# FLUIDIZED BED filter



## Mega Shrimp (Mar 5, 2014)

Greetings,
I just finished reading a lengthy article, which among other things touched upon the subject of filtration. It was mentioned there that FLUIDIZED BED filters are the best filters for planted aquariums, due to them not only being supreme bio filters, but also the fact that they are the least destructive when it comes to Co2, (my own words there).

I have done a fair amount of reading regarding planted aquariums, but that was the first that I have heard of that. I used to hear of them back when I had a salt water aquarium, they were always a bit mysterious to me, but nothing since.

Is that true?

MS


----------



## shrimpletess (Jun 1, 2014)

I used one for a year. The TMC V2 fluidized sand bed filter. 
It was a pain. One needs to use a prefilter like a sponge to prevent too much detritus from entering the filter. I used coarse sponge. When clean, the flow from the powerhead was too much for the filter and I had to turn it down via the valve. In very short period of time when the sponge got dirty the flow dropped below the recommended line indicated on the filter so I had to adjust it constantly. 
Eventually it developed a pin hole at the base of the plastic and leaked half my tank on the floor. So it's now binned. I can't tell you if the biofiltration it provided was any better to be honest as I do just fine with external filters.
Plus you need to find proper powerhead for the size of the filter, proper size hoses and outlets like sraybar, etc..so it can become expensive in the end. I'd get an external and forget about it.


----------



## Mega Shrimp (Mar 5, 2014)

Hi shrimpletess,
Wow, that sounds like a pain, and compounded by a bit of misfortune. I did some reading on them. Apparently the "recommended line" is used as a guide, such as where more emphasis is apparently put on not going over the mark, rather than attempting to stay on it. It's there so you won't push sand out of it by going too high on the pressure. I bet they had some complaints like yours so they went on to clarify that aspect in the write up.

The thing that got my attention is where they recommended two different pump types to pressurize them. One, a submersible pump like a Rio.

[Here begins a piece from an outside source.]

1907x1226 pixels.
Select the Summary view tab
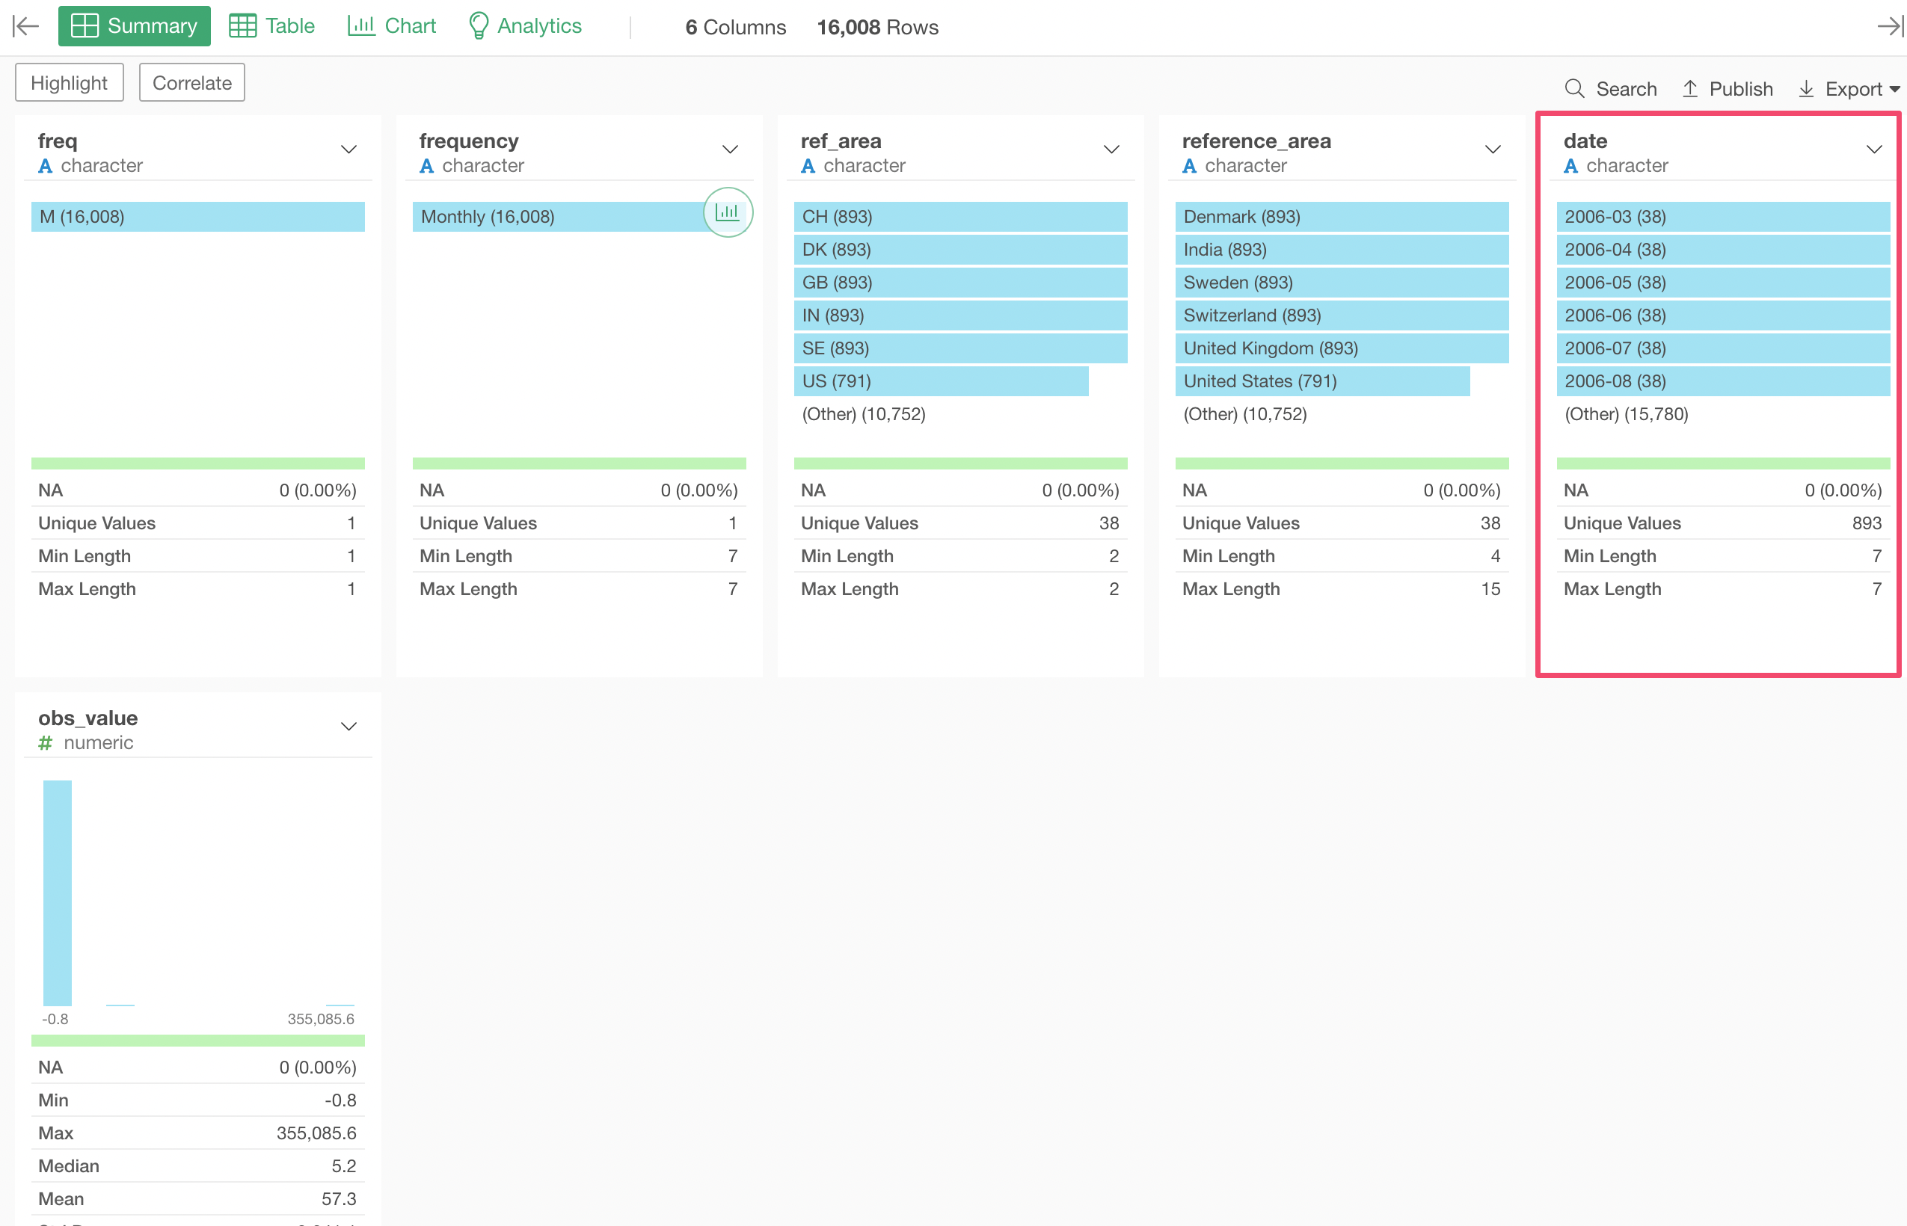coord(135,26)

The other is pushing it with a powered canister filter, like a Rena X2 through X4. I just happen to have a Rena X3, ahummm. 

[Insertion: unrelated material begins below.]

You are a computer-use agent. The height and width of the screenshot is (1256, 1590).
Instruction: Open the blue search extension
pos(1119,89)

I am working on building a natural tank, no pressurized Co2. So that got my attention real quick when they said that it tends to disperse Co2 into the atmosphere at the least of all bio filter types. Plus, from the animated gif I saw, they look pretty darn cool running. Not that I would care anything about that. ???

Thanks mucho for the reply though. Definitely gives me cause to take a step back and think it over a while.

MS


----------



## DaveK (Jul 10, 2010)

Over the years, I've seen the hobby go through a lot of fads. A lot of stuff comes and goes. Fluidized bed filters are a more recent one. 

They do work, but they have some downsides, as pointed out by shrimpletess. 

One additional downside is that if the flow through it stops for any length of time, most of the bacteria and your starting over growing it. This isn't too big a problem in a lot of planted tanks, because the whole tank lots of other bacteria. In other types of tanks, it can be a serious problem.

I'd say stick with a canister filter. They have been around for years, and give excellent results. No need to spend the extra money on fluidized bed filter.


----------



## Mega Shrimp (Mar 5, 2014)

Thanks Dave. I all ready have quite a list of things in my cart for this project!

MS


Sent from my iPhone using Tapatalk


----------



## shrimpletess (Jun 1, 2014)

> The thing that got my attention is where they recommended two different pump types to pressurize them. One, a submersible pump like a Rio. The other is pushing it with a powered canister filter, like a Rena X2 through X4. I just happen to have a Rena X3, ahummm.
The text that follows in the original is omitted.